State estimation is one of the fundamental functions in modern power grid operations that provide operators with situational awareness and is used by several applications like contingency analysis ...and power markets. Several research in the recent past have highlighted the vulnerability of state estimators to stealthy false data injection attacks that bypass bad data detection mechanisms. They primarily focused on identifying stealthy attack vectors and characterizing their impacts on state estimates. Existing mitigation measures either focus on masking the effect of attacks through redundant measurements or prevent attacks by increasing the cyber security of associated sensors and communication channels. The solutions based on these offline approaches make specific assumptions about the nature of attacks and of the system, which are often restrictive and grossly inadequate to deal with dynamically evolving cyber threats and changing system configurations. In this paper, we propose an online anomaly detection algorithm that utilizes load forecasts, generation schedules, and synchrophasor data to detect measurement anomalies. We provide some insight into the factors that affect the performance of the proposed algorithm. We also describe an empirical method to obtain the minimum attack magnitudes and the detection thresholds for meeting specified false positive and true positive rates.

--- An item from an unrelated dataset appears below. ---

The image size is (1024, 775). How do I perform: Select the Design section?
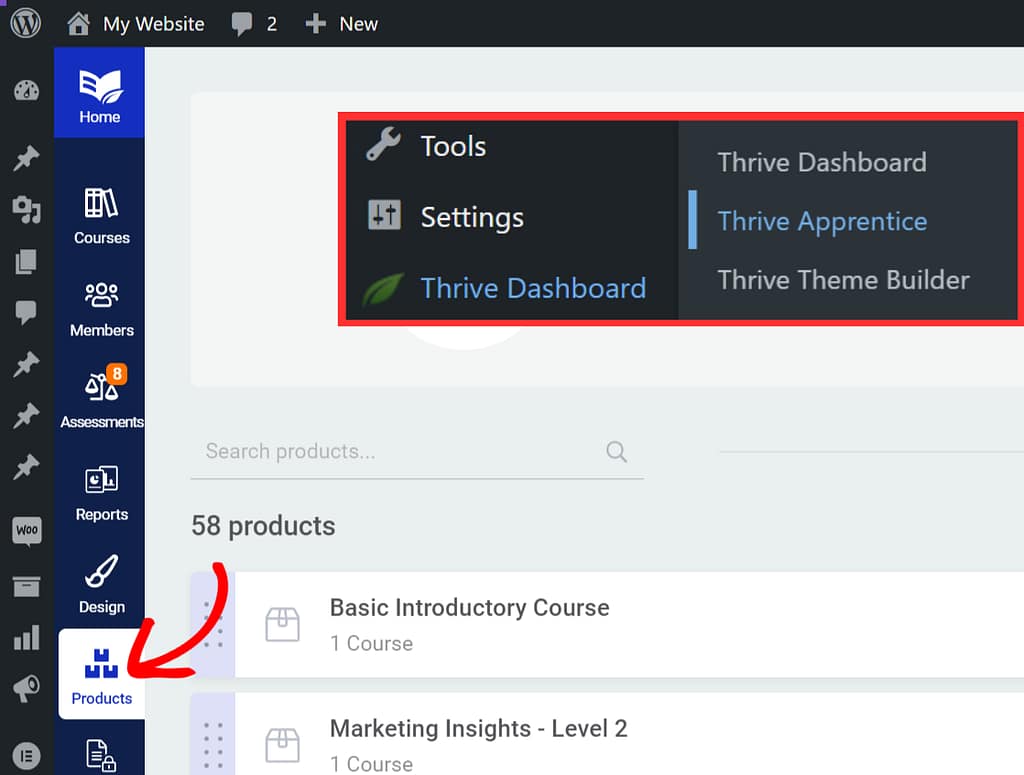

Finally, we evaluated the performance of the proposed algorithm using the IEEE 14 bus power system model for several measures (false positive, false negative, and thresholds). We observed that the best performance of the proposed algorithm relies on finding the right balance between the minimum attack magnitude and detection thresholds. We also observed that the minimum attack magnitudes and detection thresholds could be further improved through the use of a combination of more accurate forecasts and PMU measurements.